We don't have handset telephones anymore. We don't need a button on a touchscreen.  We certainly don't need to keep the keys from jamming together on a MacBook Air.  Yet we are constantly using these interfaces, and thousands of others just like them, on a daily basis.

Not only that, we replicate the old experiences, expending time and effort on reverse-engineering objects with the verisimilitude of the obsolete.  I personally know people who insist on having "mechanical" keyboards for their computers, and who will pay extra for them.  Apple has created a haptic-touch feedback system for their watches and phones that duplicate the sensation of touching a mechanical button.  Some cars are so quiet and well-insulated now that their designers have created a function that plays back the sound of a car's motor back through the sound system.  And everyone has that friend who goes on about the superior sound qualities of vinyl.

Don't get me wrong.  Everyone has a right to the experiences they enjoy (within reason), and if enough people like something, the market will find a way to bring it to fruition.  Not every single change has to be adopted wholeheartedly and immediately.  That's not what this is all about.

What I hope to examine are the ways in which we operate and are in turn are operated by these interfaces, both great and small.  I want to look at interfaces at both ends of the scale, from the very small, such as typography and iconography, to the very large, such as architecture, and the very largest interface of all: religion.

This may have all been done before.  In fact, I know a lot of it has, because I'm certainly not smart enough to think it all up.  But, it hasn't been done by me.  Who knows?  I might accidentally discover something.

Sunday 2 April 2017

Research Notes 1

I'm beginning to work on my research topic, which is about the political structure and evolution of sociopolitical systems in open space.  On the one hand, I could write this as a straight-up research paper, with citations to support my theory and historical precedent to back it up.  On the other hand, I could just write it as a novel, which would give me more leeway in expressing myself and possibly make the process much more interesting both for me and the reader.

Of course, if I do that, I might just be re-writing The Expanse, which seems to cover that ground to some extent.

Basically, the theory, as it extends to orbital and deep-space platforms, posits that availability of resources is the major driving factor in the potential development of self-governance structures in space stations, and that certain inherent limitations on set resources (oxygen, for example) will limit or otherwise curtail the development of what we consider to be inalienable rights.

I see a station going through several stages of development, each one dependent on a few factors.
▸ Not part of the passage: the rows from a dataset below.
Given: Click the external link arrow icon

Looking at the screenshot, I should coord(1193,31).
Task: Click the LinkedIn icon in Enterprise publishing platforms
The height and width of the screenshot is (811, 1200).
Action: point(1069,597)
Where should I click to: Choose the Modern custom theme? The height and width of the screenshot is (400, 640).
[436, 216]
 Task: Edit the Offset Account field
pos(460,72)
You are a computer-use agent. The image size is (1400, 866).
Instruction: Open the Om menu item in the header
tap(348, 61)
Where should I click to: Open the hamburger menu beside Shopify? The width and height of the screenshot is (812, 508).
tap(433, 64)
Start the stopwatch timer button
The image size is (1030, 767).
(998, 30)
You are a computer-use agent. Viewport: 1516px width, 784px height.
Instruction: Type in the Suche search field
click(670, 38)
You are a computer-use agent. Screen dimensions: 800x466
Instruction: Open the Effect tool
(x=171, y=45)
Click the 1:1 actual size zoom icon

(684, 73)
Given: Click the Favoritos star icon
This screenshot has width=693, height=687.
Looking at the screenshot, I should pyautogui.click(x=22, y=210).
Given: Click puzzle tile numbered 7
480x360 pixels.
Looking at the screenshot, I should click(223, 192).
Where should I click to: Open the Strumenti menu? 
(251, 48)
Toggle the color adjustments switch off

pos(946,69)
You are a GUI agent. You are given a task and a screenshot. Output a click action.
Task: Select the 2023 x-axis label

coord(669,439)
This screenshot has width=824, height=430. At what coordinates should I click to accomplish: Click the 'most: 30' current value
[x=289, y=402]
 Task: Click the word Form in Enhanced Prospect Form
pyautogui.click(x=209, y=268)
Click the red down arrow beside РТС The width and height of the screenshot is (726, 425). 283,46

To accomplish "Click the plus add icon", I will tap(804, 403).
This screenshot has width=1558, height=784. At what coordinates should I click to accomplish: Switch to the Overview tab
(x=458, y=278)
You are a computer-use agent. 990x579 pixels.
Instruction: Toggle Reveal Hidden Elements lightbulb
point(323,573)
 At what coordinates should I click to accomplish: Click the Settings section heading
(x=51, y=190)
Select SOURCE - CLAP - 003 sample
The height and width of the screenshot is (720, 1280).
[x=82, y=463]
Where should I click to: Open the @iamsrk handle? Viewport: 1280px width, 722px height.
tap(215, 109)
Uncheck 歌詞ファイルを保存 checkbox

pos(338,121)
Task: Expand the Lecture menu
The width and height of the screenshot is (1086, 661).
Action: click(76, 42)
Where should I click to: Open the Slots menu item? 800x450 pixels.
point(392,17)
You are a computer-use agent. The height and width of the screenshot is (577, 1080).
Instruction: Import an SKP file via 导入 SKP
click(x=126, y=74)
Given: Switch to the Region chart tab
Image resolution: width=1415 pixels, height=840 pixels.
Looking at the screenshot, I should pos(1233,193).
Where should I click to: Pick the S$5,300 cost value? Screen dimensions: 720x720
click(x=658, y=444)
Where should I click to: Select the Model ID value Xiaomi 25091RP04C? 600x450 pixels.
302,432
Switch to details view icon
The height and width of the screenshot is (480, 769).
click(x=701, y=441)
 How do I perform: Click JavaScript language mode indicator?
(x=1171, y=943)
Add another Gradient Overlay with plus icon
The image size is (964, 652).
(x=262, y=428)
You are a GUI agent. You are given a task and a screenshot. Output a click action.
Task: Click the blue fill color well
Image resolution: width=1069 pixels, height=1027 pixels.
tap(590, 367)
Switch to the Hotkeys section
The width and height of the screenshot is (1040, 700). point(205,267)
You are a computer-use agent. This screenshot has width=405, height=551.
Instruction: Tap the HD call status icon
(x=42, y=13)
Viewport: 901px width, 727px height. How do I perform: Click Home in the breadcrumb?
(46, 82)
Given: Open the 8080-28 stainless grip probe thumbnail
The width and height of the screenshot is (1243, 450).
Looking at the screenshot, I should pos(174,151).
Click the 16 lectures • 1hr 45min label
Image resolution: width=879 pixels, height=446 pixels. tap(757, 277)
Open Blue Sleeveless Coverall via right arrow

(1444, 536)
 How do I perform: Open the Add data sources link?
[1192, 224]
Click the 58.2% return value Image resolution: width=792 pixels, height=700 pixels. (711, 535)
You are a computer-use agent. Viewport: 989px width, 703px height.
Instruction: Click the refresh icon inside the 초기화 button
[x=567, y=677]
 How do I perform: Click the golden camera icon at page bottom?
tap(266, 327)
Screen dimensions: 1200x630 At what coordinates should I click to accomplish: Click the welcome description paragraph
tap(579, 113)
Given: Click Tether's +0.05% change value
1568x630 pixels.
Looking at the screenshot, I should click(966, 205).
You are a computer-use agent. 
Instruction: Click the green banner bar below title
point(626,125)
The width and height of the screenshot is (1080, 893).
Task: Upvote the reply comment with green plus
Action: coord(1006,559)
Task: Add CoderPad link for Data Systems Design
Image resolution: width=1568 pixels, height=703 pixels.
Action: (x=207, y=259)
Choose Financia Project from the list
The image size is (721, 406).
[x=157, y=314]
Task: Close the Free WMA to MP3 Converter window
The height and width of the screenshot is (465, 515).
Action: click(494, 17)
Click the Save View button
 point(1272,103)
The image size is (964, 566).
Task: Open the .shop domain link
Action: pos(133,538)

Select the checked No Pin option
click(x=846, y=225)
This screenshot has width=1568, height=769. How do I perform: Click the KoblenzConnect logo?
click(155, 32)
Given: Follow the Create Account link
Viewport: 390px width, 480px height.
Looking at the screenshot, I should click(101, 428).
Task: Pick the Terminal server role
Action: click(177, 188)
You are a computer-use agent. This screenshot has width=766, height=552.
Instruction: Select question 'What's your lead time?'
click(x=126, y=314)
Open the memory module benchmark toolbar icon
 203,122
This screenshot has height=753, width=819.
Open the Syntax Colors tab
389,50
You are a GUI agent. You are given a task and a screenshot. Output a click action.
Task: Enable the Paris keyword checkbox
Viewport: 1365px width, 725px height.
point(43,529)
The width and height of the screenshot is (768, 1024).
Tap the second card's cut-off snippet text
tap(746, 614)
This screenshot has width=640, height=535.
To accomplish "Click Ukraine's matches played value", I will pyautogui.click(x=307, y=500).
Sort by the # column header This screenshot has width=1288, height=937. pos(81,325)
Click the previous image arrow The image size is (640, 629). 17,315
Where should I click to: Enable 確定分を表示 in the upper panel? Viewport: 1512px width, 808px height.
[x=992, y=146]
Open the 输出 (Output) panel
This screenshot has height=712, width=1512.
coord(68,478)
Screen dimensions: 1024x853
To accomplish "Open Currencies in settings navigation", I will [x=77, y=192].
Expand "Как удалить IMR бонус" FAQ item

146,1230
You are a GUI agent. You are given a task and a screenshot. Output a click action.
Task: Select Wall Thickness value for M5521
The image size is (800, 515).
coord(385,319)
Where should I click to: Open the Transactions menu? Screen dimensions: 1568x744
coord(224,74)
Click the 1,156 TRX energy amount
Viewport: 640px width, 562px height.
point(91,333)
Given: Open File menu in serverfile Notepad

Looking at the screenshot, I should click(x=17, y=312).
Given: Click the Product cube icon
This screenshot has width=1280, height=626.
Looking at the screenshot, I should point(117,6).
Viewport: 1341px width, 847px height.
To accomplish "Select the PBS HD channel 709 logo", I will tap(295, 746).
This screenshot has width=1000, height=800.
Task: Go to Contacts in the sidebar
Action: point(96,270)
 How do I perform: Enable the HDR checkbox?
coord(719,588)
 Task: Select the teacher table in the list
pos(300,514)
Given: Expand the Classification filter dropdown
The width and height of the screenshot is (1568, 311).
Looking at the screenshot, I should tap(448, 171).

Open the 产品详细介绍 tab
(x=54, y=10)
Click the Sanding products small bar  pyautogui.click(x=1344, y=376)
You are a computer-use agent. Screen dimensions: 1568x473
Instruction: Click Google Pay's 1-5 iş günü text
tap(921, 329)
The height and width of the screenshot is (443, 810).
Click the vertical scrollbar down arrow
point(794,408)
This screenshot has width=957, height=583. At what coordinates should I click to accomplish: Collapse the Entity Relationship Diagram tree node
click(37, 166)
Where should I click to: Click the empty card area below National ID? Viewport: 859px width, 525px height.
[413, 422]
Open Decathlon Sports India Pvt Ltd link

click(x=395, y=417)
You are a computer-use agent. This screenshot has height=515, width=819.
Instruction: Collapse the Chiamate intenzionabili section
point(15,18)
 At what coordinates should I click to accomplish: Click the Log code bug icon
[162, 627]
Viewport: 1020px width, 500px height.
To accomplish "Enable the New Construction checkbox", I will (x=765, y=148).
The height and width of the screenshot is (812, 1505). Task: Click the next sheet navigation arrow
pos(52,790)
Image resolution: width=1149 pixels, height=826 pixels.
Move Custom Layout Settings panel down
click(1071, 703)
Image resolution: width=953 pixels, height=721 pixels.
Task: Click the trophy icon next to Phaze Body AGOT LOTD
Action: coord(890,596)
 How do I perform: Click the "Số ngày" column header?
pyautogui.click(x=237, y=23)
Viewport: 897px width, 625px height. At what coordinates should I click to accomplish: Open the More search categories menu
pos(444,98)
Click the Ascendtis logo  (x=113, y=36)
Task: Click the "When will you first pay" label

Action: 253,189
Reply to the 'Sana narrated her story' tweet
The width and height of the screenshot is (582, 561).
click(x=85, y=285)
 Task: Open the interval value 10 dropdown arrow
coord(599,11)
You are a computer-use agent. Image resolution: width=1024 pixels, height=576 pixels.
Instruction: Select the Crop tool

For example, the International Space Station will most likely never be an independent political authority. It is simply too small to have any sort of independent existence, and is completely reliant on the supporting agencies of the controlling nation-states for sustenance resources.

So it appears that what I should do to start with is posit a fictional station, most likely located at a LaGrange point, that has been self-sufficient for some time and is now beginning to take its first tentative steps towards political autonomy.  That seems like a valid framework in which to explain the concepts of the research.

I need to explain the stages of sociopolitical development on a space station, and the factors that both inhibit and enhance development.  Many of these factors will be similar to development factors found on Earth; others will not.  Also of note is the difference between military outposts, scientific outposts supported by Earth nation-states, and corporate development and resource exploitation stations, and how these different management styles can result in differing political systems.

Maybe three stations, then, with three different economies.